The Dawning of a New Era
by Alice Jamba, VP of Clinical Services, Advanced Medical Strategies
On August 30, 2017, the FDA granted US approval to Kymriah (tisagenlecleucel), the first therapy based on gene transfer. Engineered chimeric antigen receptor T cell (CAR-T) treatment technology is designed to harness the power of a patient’s own immune system to effectively target and kill cancer cells. Approved to treat B-cell refractory/relapse Acute Lymphoid Leukemia* (ALL), Kymriah is an innovative immunocellular therapy produced by pharmaceutical company Novartis. For some patients with resistant disease Kymriah could prove to be a last hope, life-saving therapy. FDA commissioner Scott Gottlieb has said the medical community is “entering a new frontier in medical innovation with the ability to reprogram a patient’s own cells to attack a deadly cancer.”
How it works: T cells are critical to the immune system’s ability to detect and kill cancer cells. However, the immune system is unable to kill cancer cells when tumor-specific T cells are deficient in number, unable to function properly, or fail to recognize cancer as foreign to the body. Kymriah is made of re-engineered T cells collected from each patient. A blood sample is taken, frozen, and forwarded to Novartis. It takes 3-4 weeks to manufacture Kymriah, which will then be re-infused into the patient.
Collect patient’s white blood cells
Isolate and activate T cells
Grow and expand number of T cells
Infuse patient with engineered T cells
Novartis has stated that it designed a manufacturing and supply chain platform that can allow for individualized treatments on a global scale. Currently, there are 20 administration locations in the US prepared to deliver therapy. By the end of 2017, there is expected to be 32 centers in total.
Qualification for treatment: For use in children and young adult patients under age 25 years with refractory disease or have relapsed at least twice. Patients meeting criteria will have likely received multi-modality treatment including chemotherapy, radiation, targeted therapy or stem cell transplant. Less than 10% of these patients survive 5 years.
Treatment initiation: The expectation is that the harvesting of T cells will begin within days of approval. (Carriers will likely receive requests with claims in the immediate future.)
Pre-Treatment: Pre-medicate with lymphodepleting chemotherapy regimen of Fludara and Cytoxan.
Dosing: Kymriah is a one-time only therapy. Dosing is weight based using a 2-tiered method. It is given 2-14 days after completion of Fludara/Cytoxan regimen. Kymriah is administered through a routine intravenous line—it takes about one hour. Please refer to PredictRx for the specific dosing regimen.
Post-Treatment/Complications: The patient needs to be within 2 hours of the administering facility for at least 4 weeks post infusion. The most common adverse reactions are cytokine release syndrome** (CRS), low gamma globulin, infections-pathogen unspecified, fever, decreased appetite, headache, encephalopathy, low blood pressure bleeding episodes, fast heart rate, nausea, diarrhea, vomiting, viral infectious disorders, low oxygen level, fatigue, acute kidney injury and delirium.

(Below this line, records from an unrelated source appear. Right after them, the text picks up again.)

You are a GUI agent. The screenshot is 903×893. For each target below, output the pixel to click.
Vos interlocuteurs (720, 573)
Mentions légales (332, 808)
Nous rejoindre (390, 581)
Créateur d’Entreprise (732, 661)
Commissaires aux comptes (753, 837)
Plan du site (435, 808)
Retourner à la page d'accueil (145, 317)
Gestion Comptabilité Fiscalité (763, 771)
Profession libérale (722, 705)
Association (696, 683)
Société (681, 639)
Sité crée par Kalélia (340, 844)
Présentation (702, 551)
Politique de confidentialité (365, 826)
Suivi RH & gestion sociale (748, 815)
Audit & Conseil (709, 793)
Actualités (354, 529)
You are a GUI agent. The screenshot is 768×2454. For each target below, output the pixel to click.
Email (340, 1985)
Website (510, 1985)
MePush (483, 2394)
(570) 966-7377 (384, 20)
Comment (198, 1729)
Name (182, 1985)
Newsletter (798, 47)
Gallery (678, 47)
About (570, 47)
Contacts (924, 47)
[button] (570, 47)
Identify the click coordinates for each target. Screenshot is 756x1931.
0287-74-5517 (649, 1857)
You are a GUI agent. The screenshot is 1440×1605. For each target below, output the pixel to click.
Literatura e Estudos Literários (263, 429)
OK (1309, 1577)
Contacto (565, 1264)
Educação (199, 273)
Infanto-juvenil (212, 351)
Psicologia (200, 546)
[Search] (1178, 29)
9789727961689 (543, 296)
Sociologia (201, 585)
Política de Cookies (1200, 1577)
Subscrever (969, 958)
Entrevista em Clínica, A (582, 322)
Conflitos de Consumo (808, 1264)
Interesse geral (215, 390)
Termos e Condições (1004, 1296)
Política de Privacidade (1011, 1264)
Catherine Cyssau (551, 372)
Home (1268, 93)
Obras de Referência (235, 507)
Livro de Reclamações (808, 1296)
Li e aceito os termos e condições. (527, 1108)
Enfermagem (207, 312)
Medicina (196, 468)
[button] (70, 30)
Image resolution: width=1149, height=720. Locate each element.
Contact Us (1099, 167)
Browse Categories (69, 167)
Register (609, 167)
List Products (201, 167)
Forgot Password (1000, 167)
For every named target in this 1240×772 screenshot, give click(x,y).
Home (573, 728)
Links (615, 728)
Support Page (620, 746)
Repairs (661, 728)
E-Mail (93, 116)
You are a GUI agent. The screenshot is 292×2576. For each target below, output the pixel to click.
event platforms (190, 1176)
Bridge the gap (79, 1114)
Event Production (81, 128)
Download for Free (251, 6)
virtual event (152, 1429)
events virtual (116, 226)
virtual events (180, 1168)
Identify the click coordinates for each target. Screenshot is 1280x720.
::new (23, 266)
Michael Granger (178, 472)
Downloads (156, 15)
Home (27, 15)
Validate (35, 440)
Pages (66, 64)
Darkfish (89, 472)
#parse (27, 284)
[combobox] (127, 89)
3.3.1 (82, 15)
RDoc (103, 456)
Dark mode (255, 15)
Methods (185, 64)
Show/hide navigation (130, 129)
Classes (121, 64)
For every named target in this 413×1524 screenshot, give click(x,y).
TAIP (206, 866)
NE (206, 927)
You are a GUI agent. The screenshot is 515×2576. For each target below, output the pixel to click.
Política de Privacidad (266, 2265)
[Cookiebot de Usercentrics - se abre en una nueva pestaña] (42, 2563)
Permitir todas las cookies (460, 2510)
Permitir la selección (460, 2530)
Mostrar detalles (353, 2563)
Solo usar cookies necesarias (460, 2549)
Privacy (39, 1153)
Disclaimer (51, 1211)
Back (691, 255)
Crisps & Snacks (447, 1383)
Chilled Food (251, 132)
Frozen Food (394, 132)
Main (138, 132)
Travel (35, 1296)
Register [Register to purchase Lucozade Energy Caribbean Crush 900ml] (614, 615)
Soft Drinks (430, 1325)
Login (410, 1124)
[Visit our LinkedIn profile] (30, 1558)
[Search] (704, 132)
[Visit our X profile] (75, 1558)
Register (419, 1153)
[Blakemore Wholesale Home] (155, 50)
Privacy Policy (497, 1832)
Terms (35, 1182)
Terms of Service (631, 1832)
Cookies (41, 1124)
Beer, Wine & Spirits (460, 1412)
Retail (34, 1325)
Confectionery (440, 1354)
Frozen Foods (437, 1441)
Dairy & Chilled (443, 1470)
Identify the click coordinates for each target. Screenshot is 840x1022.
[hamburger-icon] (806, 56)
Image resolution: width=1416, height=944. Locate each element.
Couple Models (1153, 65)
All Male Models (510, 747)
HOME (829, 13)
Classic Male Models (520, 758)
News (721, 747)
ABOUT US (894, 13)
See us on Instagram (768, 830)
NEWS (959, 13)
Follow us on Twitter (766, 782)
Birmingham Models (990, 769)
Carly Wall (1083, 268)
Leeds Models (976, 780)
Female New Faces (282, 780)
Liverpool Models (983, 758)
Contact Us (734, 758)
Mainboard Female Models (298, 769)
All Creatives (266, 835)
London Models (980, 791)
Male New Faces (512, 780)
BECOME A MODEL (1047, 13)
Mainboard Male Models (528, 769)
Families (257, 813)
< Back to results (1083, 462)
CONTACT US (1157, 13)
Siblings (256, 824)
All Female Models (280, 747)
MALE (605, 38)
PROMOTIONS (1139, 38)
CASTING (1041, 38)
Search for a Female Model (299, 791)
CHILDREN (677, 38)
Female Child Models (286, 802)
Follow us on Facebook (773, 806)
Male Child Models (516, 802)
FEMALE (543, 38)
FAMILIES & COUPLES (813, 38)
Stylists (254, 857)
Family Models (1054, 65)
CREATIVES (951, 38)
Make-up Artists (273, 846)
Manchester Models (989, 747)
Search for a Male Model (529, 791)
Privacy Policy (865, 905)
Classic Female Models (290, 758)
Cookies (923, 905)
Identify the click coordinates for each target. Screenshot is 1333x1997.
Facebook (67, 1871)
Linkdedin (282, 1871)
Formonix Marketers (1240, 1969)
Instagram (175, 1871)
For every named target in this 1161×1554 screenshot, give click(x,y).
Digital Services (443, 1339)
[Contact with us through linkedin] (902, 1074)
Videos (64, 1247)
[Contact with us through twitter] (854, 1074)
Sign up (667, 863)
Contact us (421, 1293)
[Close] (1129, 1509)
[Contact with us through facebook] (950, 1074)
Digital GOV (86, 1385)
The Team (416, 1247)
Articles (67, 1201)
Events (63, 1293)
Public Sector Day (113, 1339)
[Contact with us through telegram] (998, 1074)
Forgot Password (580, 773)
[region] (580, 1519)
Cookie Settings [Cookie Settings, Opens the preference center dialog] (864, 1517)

Pricing: The Wholesale Acquisition Cost (WAC) for Kymriah is $475,000 for a one-time treatment. Novartis says it will only collect payments from CMS when patients respond to treatment by the end of the first month.
Novartis plans additional filings for Kymriah in the US and EU later this year, including applications with the FDA and European Medicines Agency (EMA), for the treatment of adult patients with refractory or relapsed diffuse large B-cell lymphoma (DLBCL). Additional filings beyond the US and EU are anticipated in 2018.
*ALL: Acute Lymphocytic/Lymphoblastic Leukemia is a cancer of the lymphocytes, a type of white blood cell involved in the body’s immune system. Abnormal cells crowd other cells in the bone marrow, preventing the production of red blood cells (which carry oxygen), other types of white blood cells and platelets (parts of the blood needed for clotting). As a result, those with ALL may be anemic, more likely to get infections and bruise or bleed easily. ALL comprises approximately 25% of cancer diagnoses among children under 15 years old and is the most common childhood cancer in the US—please consult PredictDx for more specifics of this, and all other, medical diagnoses.
**Cytokine release syndrome (CRS): 49% of patients treated with Kymriah experienced grade 3 or 4 CRS, an on-target effect of the treatment that may occur when the engineered cells become activated in the patient’s body. Actemra (tocilizumab) is approved to treat CAR T cell-induced CRS and should be readily available at time of infusion—please consult PredictRx for this, and all other, specific drug dosing regimens.